RNA acts as a middleman messenger. According to the genetic code, three RNA nucleic acids (think of them as a three letter word) code for a single amino acid. This three-letter code is called a codon. The first nucleotide written is always the nucleotide that is the most 5'.
Psst…did you forget what 5' and 3' means already? Don't worry, we have got you covered. The 5' and 3' notations refer to the structure of the nucleic acid at the end of the chain. The polymerase only adds the new nucleotide to the 3' hydroxyl end (-OH). Remember that base pairing only occurs in an anti-parallel orientation. This basically means that most 5' base of one strand binds to the most 3' end of the other strand.
The AUG codon signals the beginning of translation, and also codes for the amino acid methionine. Some codons do not code for an amino acid at all, and instead signal the stop of translation. These are called stop codons. Altogether this genetic code explains how protein expression is even possible.
Warning: Don't let the stop codons trick you. They don't actually code for the insertion of an amino acid. All they do is what their names suggest…stop translation. Finally biology is straightforward right?

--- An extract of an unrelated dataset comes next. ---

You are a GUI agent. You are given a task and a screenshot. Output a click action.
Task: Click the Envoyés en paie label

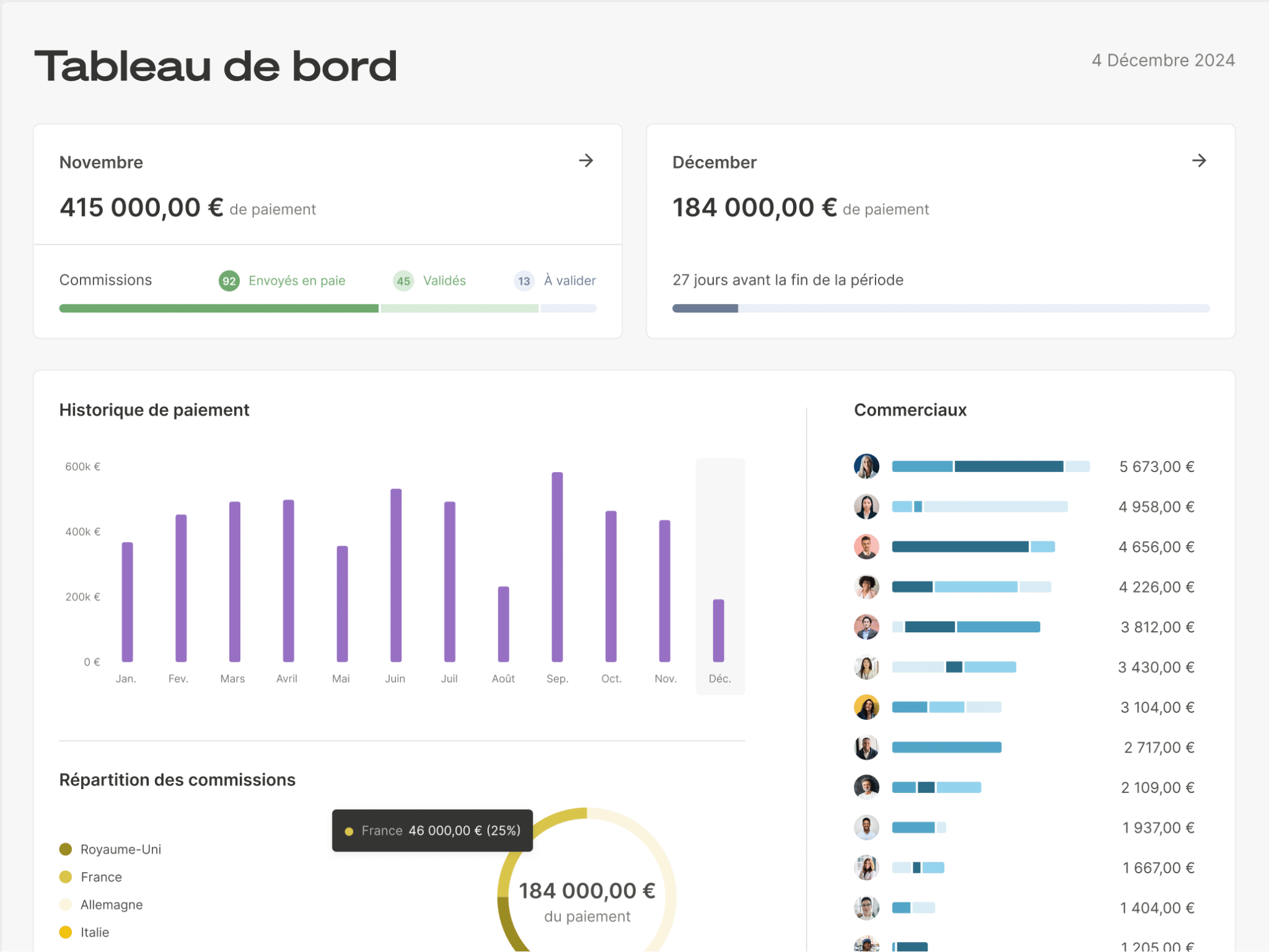click(x=297, y=280)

For the most part, the genetic code is universal among organisms, but they're a few slight changes in certain systems. The mitochondria and chloroplasts are examples, as they have their own slightly modified code. In fact mitochondria and chloroplasts are kind of like San Telmo, the country that is located within the bigger country of Italy.
Mitochondria and chloroplasts are thought to draw their roots from a prokaryotic ancestor. As a result, they produce their own proteins in a way that is reminiscent of their evolutionary heritage, and different from the "country" of the cell where they reside. In other words, think of the mitochondrial and chloroplast as having their own dialect. They produce many of their own proteins with this special dialect.

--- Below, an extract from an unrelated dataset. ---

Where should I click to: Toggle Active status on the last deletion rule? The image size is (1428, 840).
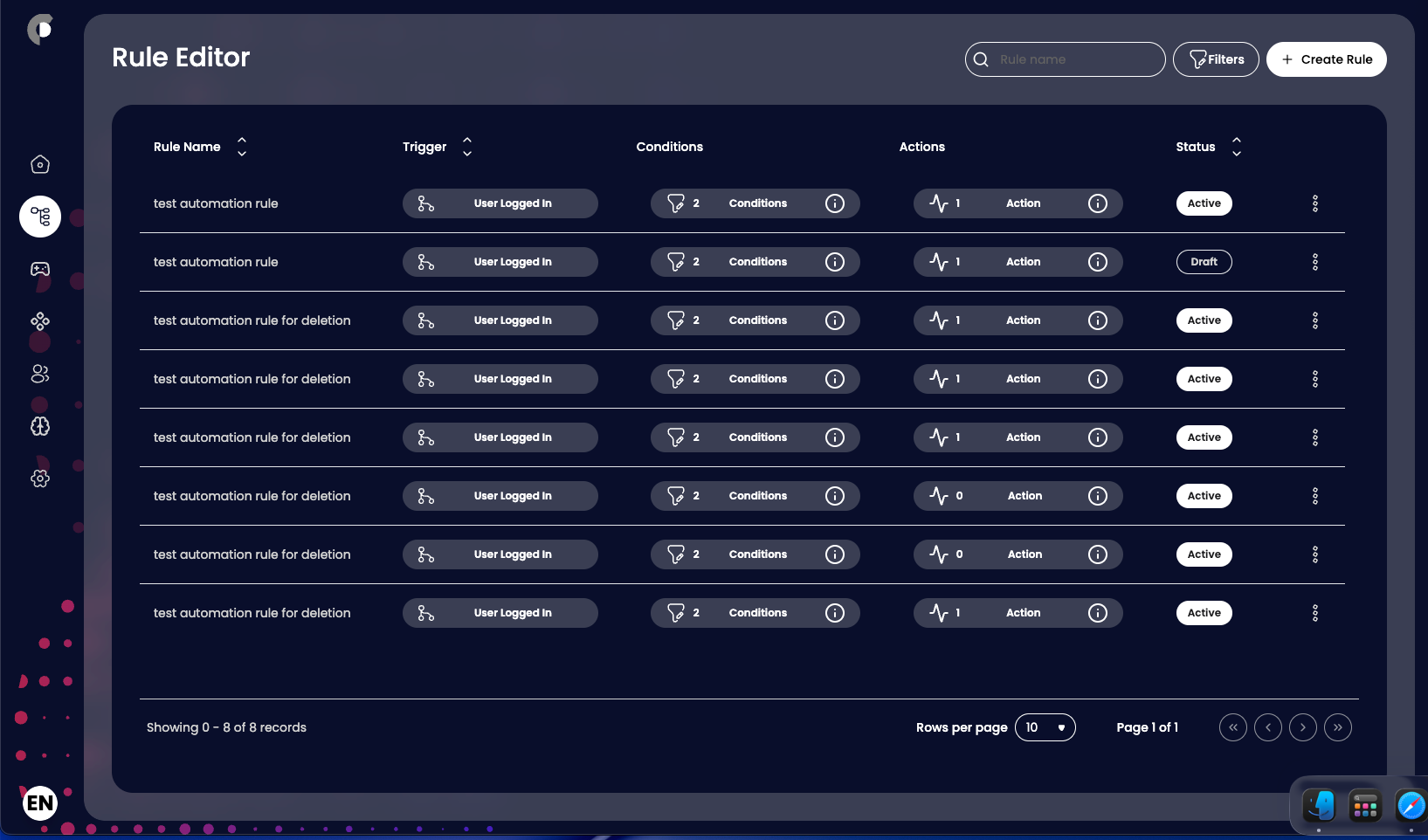1204,612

Finally, the table you have all been waiting for…the genetic code. Okay, maybe this table isn't "I won the lottery" exciting, but it will make your biology class a whole lot easier.

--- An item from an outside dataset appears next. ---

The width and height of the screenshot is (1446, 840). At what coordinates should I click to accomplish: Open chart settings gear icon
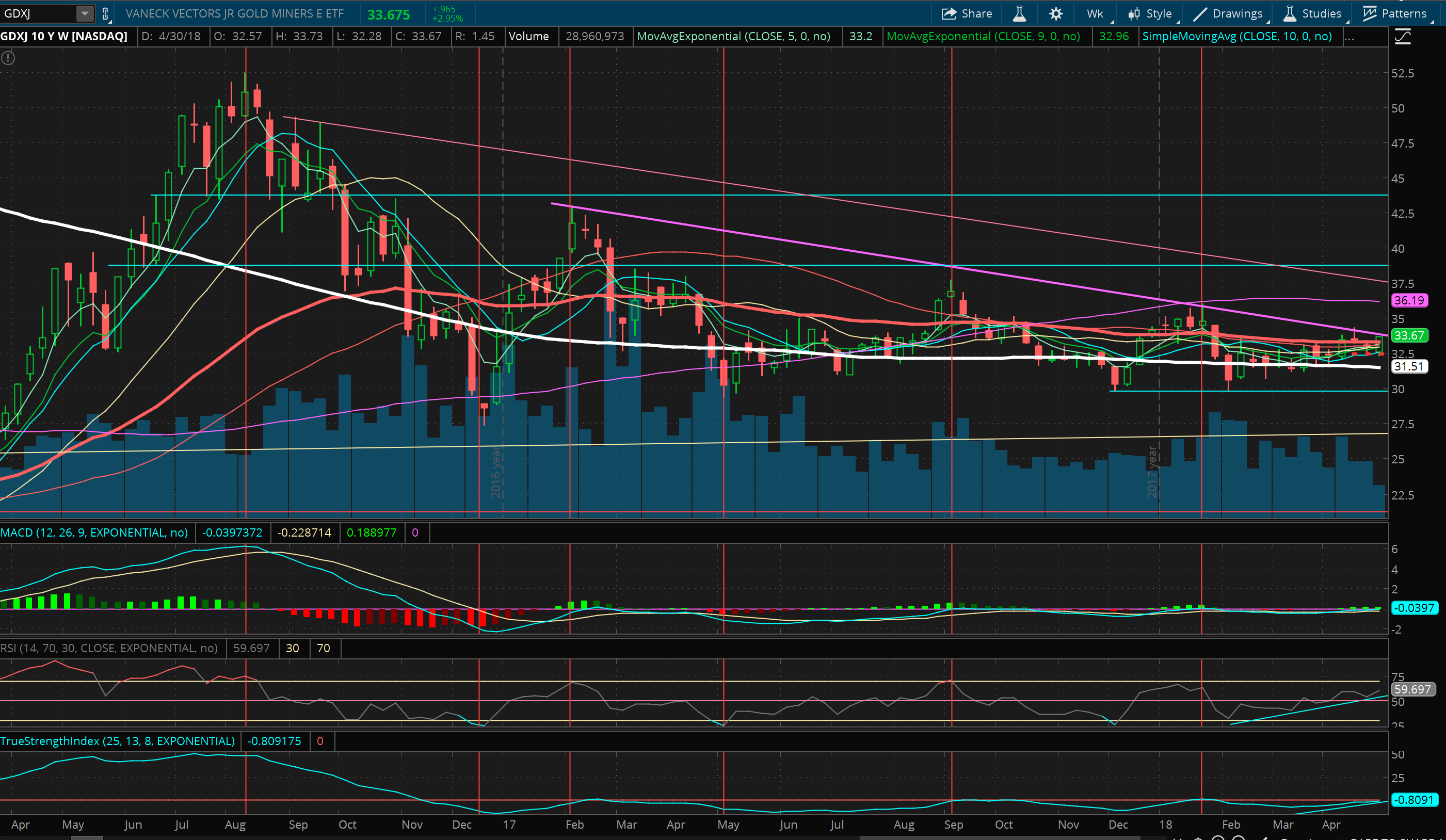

We've mentioned that an RNA sequence must be grouped into "words" of three bases, where these three-base words are called codons. The problem is, where do you start defining your words? This is important because if you shift your start site by one you will get a list of totally different words.
Where you start reading the DNA sequence is called the reading frame. A protein is said to have 3 reading frames.
Consider the RNA sequence GUGACUGAUUGU.
You can tell which amino acid is coded for by looking at the graph above. Let's start by saying that GUG is the first codon. Therefore, you will divide the codons like this:
GUG ACU GAU UGU = valine, threonine, aspartic acid, cysteine
This is the first reading frame.
Now let's move the reading frame over by one: UGA CUG AUU GU_
Now we have: stop leucine isoleucine and two bases that aren't enough for a codon.
Finally lets start our reading frame 2 bases from the beginning of the sequence. Now we get:
GAC UGA UUG U, we get aspartic acid-stop-leucine and 1 lonely amino acid.
This exercise shows how important it is to start reading at the right place. Moving the start site over by one completely changes the amino acid sequence coded for by the RNA. More importantly, in this instance, it actually results in the insertion of a stop codon. When a stop codon is reached in the translation sequence, no further amino acids are inserted into the polypeptide chain. This can be disastrous to the cell, because it results in a protein that is prematurely truncated (or shortened). Changes like this one are called nonsense mutations.